_Instructions to follow:_
Return an exact copy of the lines from the one holding "Given: Open the Analyst agent" to the end of the data, including both the starting and final lines. Leave the pictures out.

........

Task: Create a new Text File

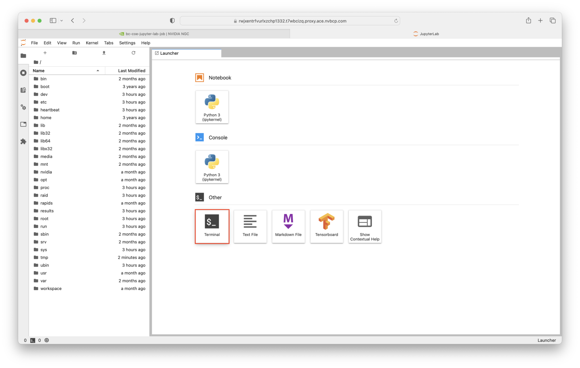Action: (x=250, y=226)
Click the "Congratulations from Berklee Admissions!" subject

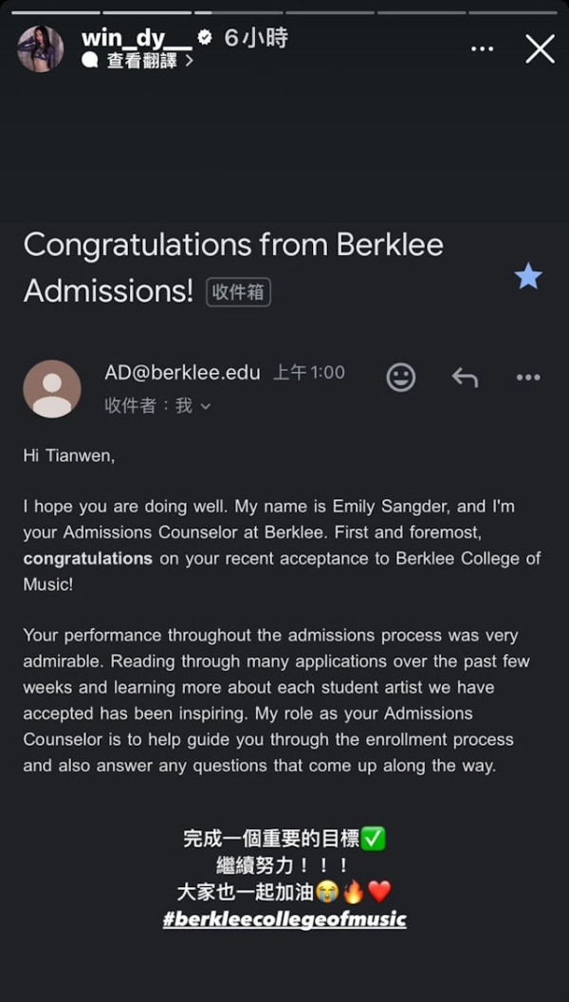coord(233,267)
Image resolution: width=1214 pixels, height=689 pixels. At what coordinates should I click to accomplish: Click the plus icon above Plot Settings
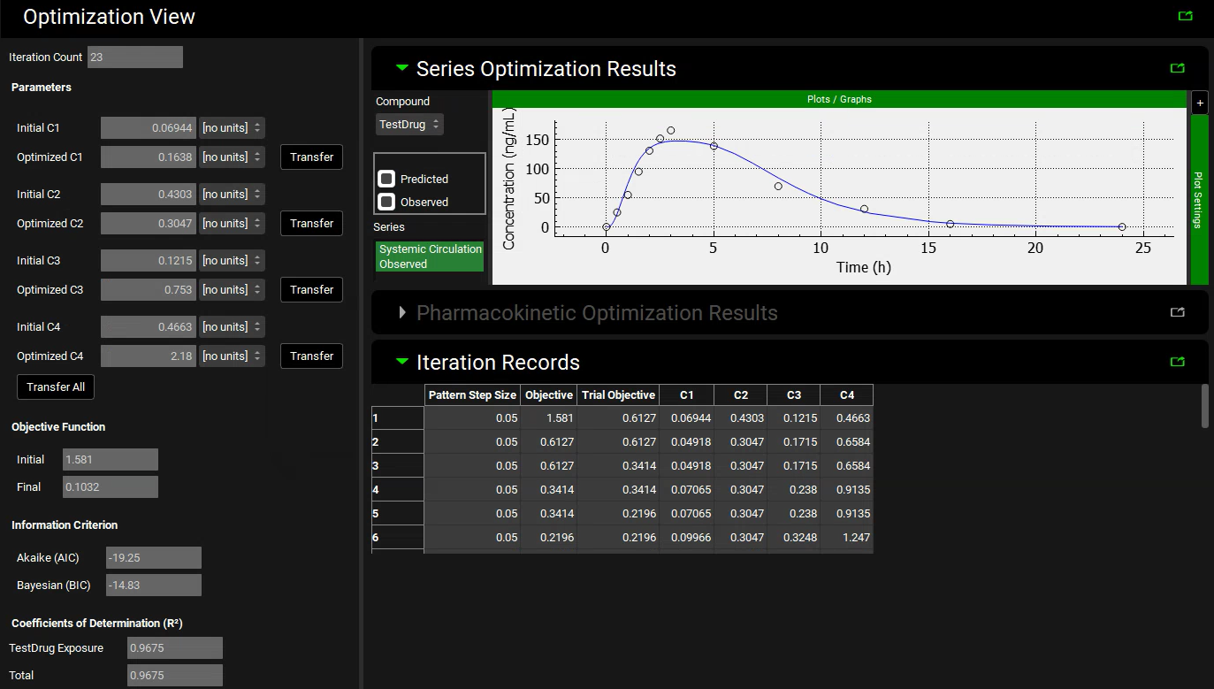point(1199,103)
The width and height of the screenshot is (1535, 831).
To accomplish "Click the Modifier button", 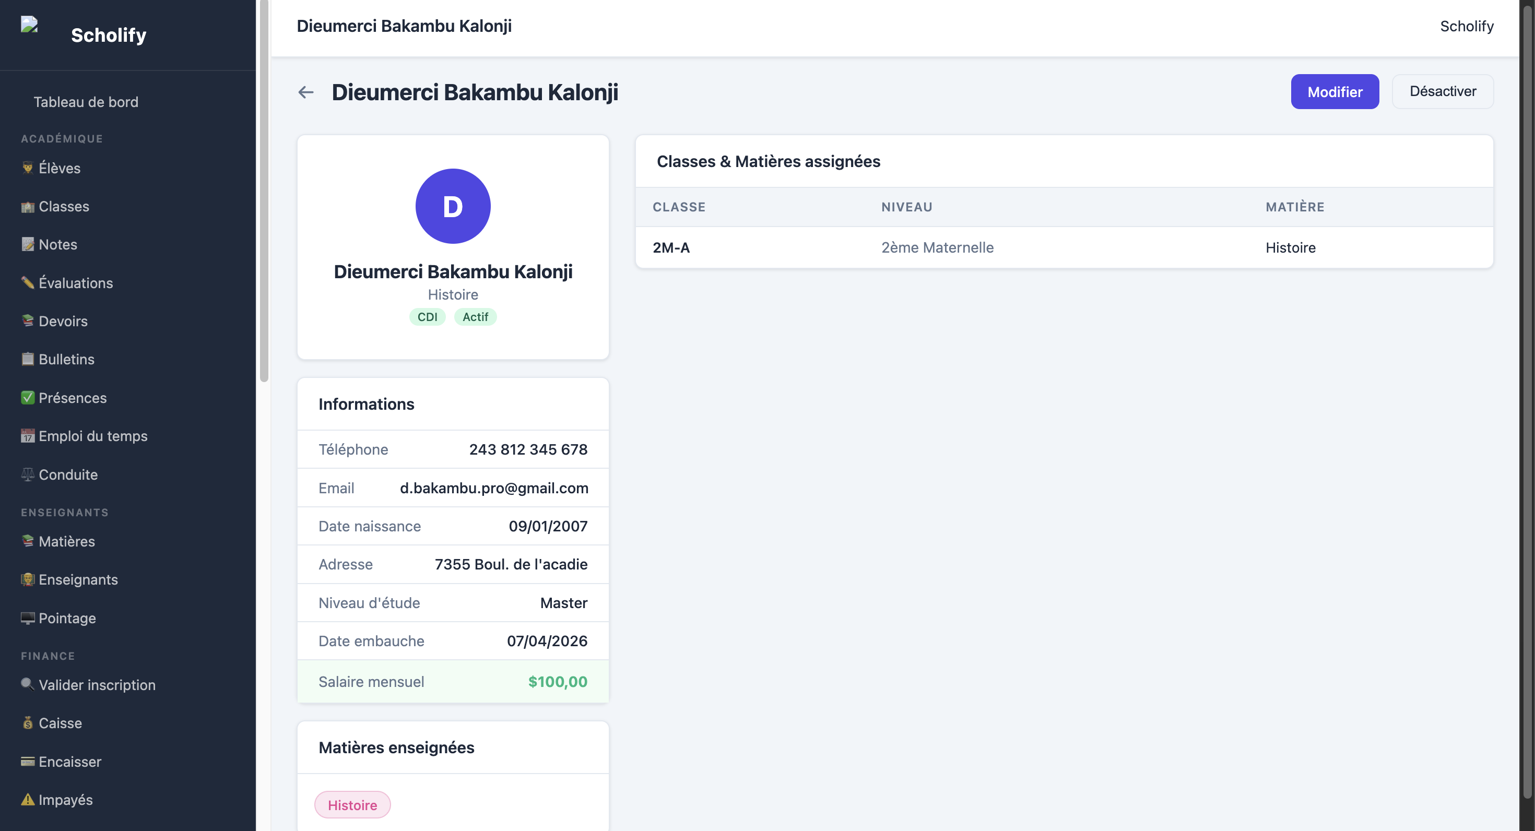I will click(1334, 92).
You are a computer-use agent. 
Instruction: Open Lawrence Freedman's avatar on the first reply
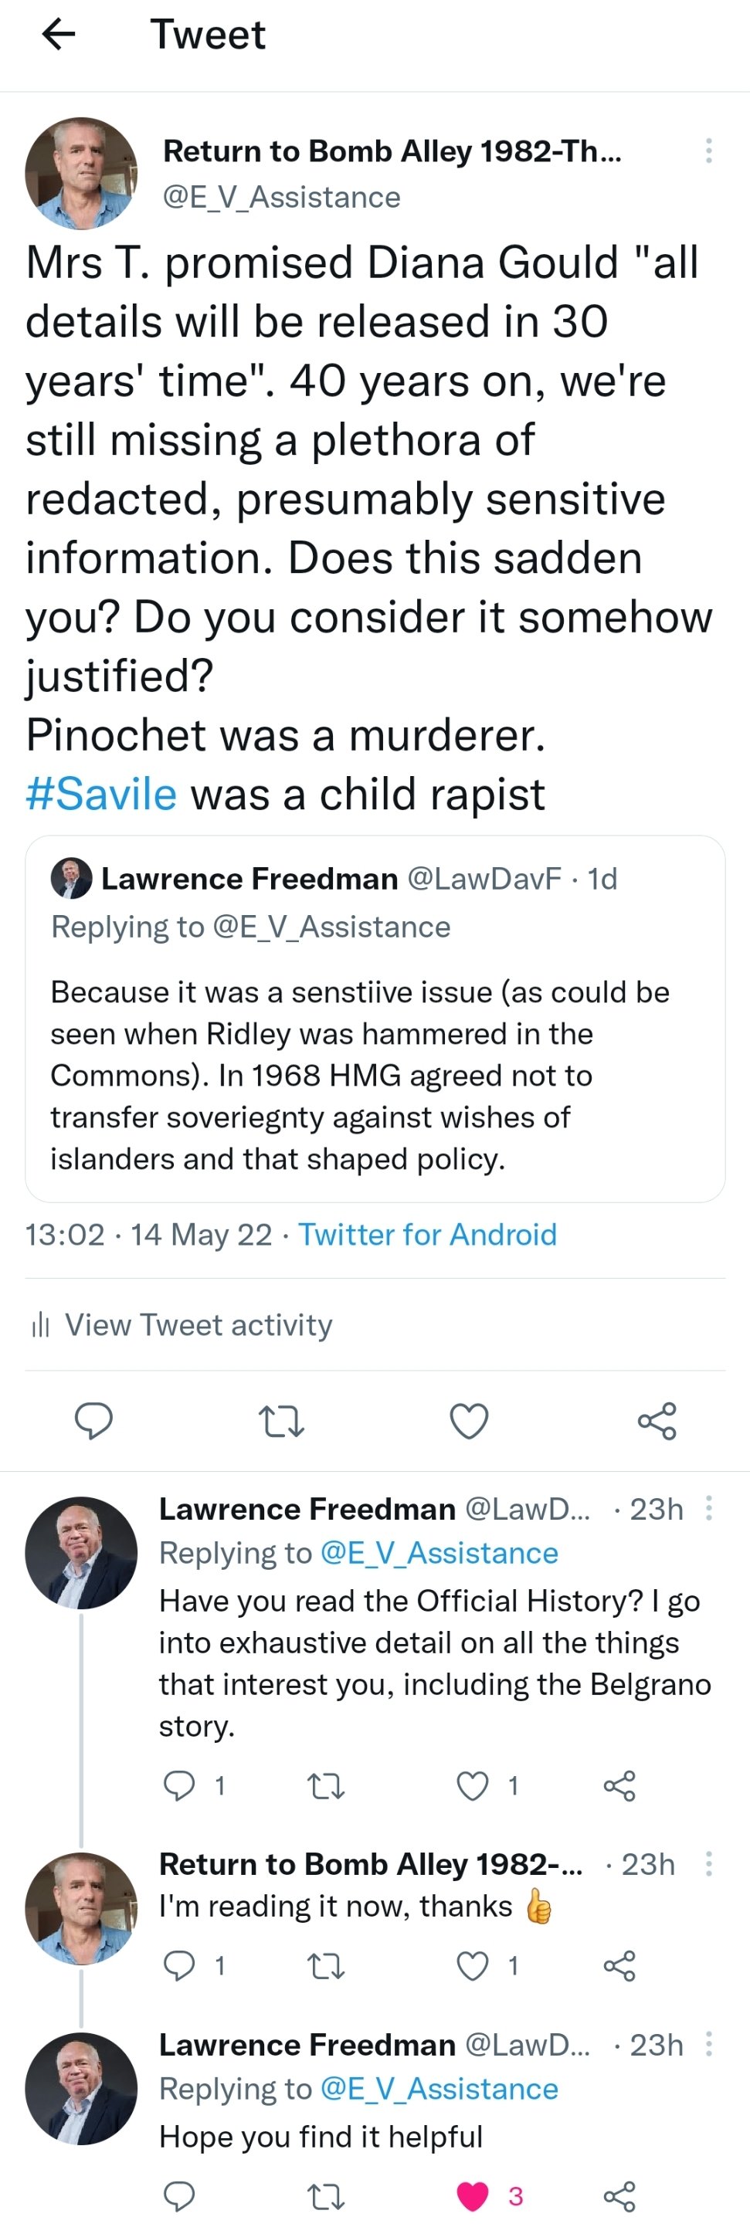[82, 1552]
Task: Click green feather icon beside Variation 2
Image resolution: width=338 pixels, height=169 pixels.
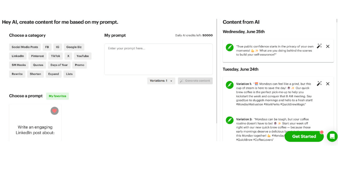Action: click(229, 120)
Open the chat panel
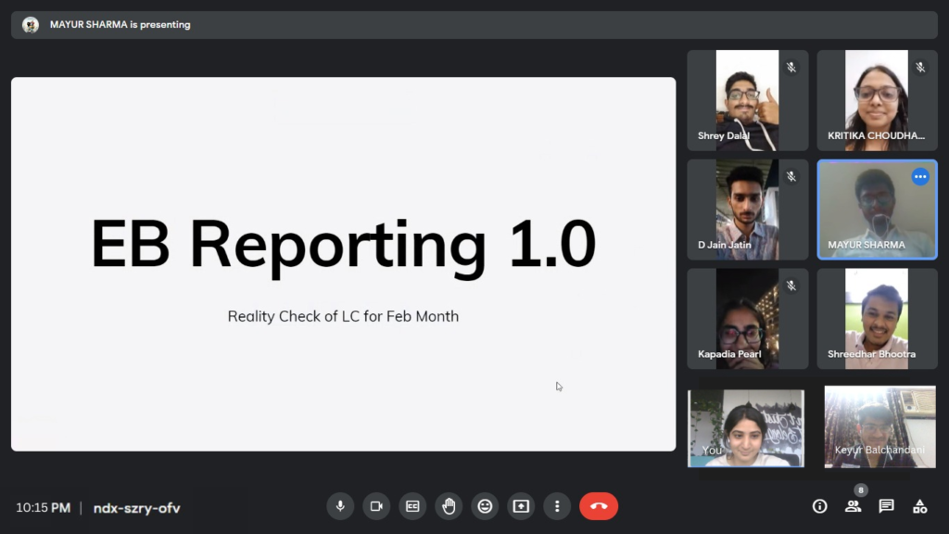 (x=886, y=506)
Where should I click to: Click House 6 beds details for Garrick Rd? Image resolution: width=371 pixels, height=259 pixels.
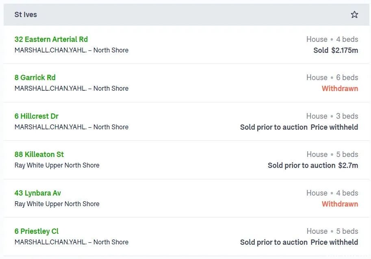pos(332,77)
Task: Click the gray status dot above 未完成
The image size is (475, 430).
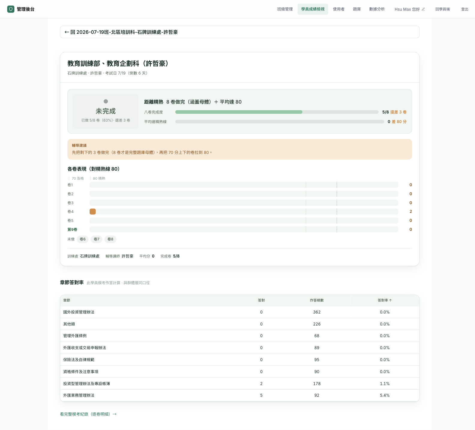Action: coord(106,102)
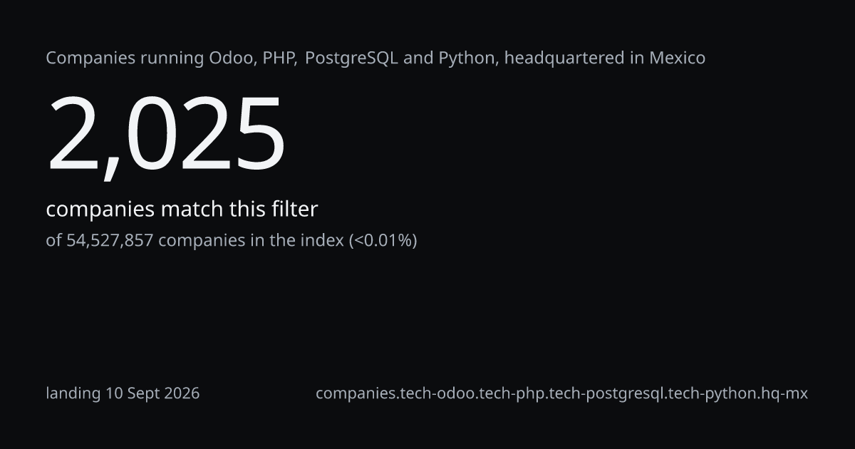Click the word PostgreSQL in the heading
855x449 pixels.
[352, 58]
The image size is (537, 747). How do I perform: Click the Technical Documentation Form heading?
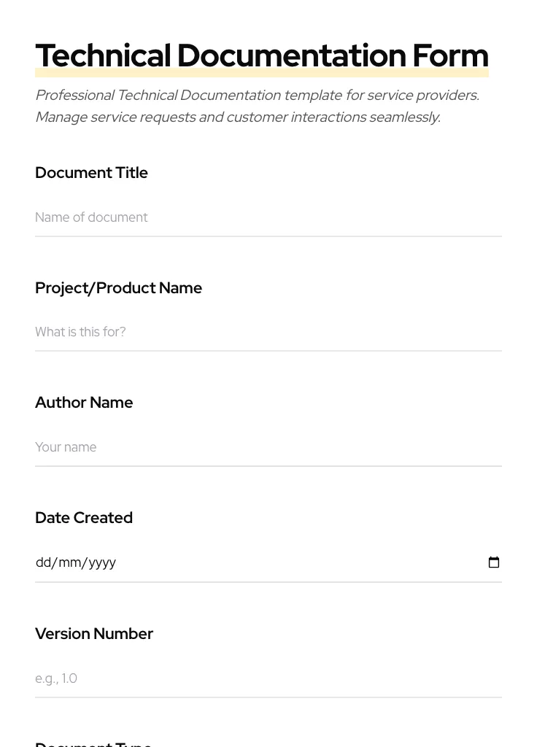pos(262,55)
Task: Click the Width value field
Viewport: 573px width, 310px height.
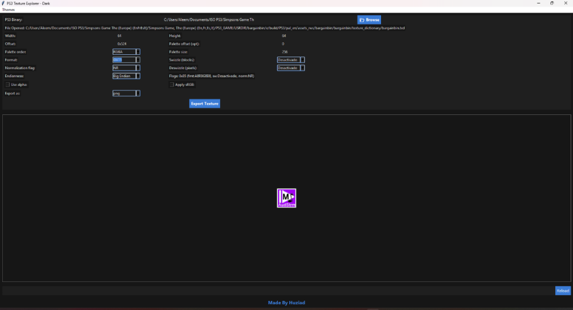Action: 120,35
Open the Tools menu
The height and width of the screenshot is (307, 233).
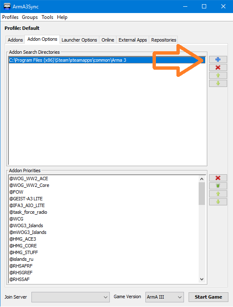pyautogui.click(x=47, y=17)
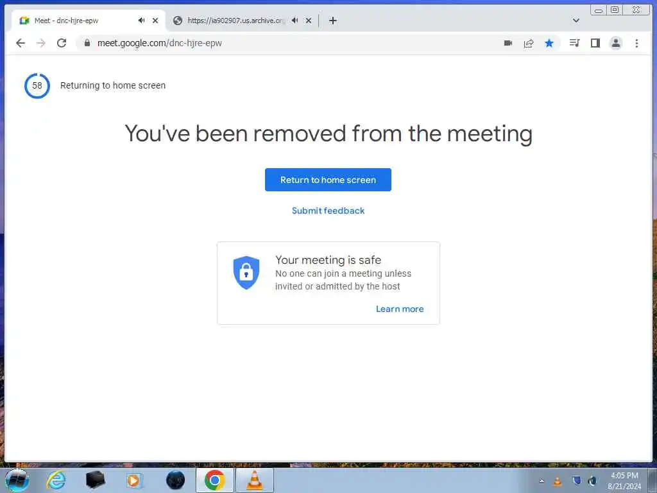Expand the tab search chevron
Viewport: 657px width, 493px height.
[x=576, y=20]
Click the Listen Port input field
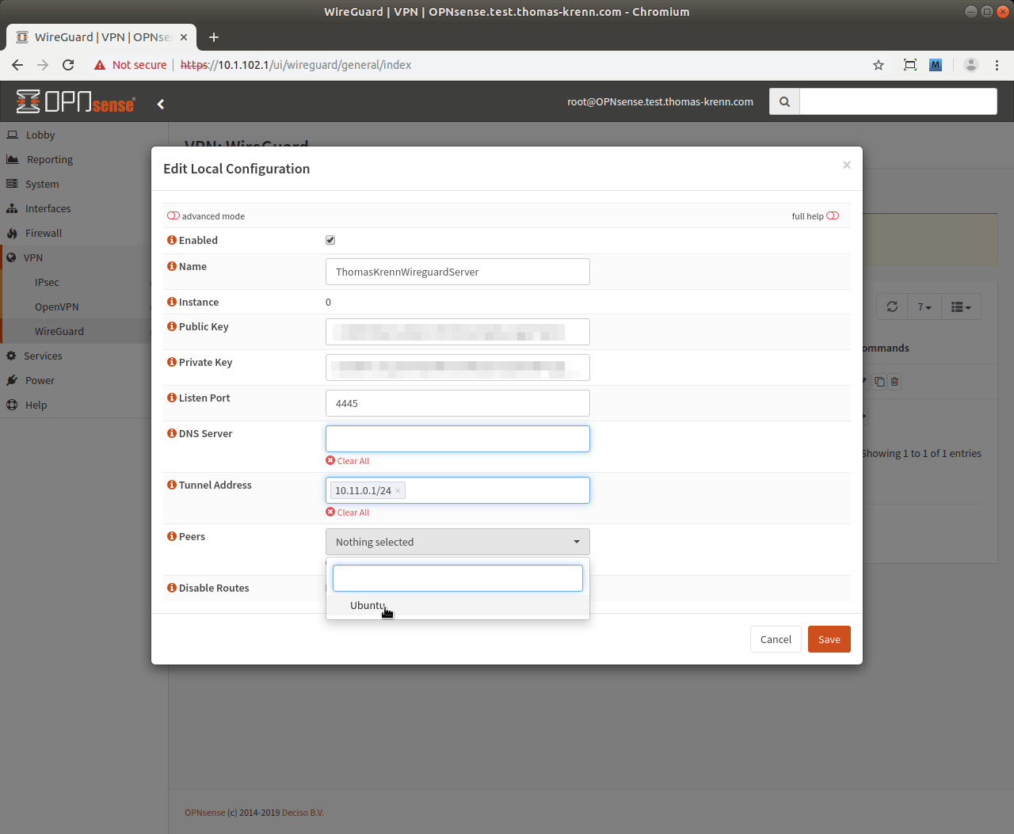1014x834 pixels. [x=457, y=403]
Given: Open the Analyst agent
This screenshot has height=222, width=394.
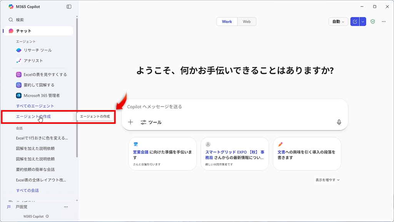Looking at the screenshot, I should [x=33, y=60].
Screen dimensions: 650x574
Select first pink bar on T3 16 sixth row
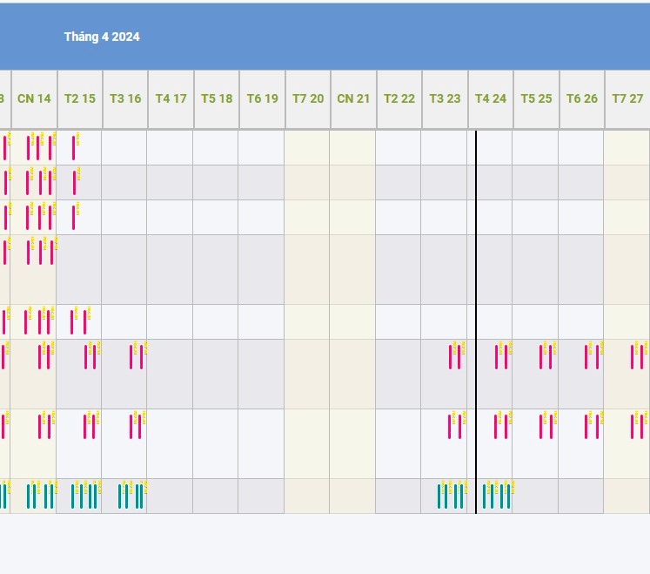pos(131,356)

........

_Answer to the problem:_
Given: Open the Analyst agent
This screenshot has height=222, width=394.
Looking at the screenshot, I should [x=33, y=60].
Screen dimensions: 650x574
Select first pink bar on T3 16 sixth row
pos(131,356)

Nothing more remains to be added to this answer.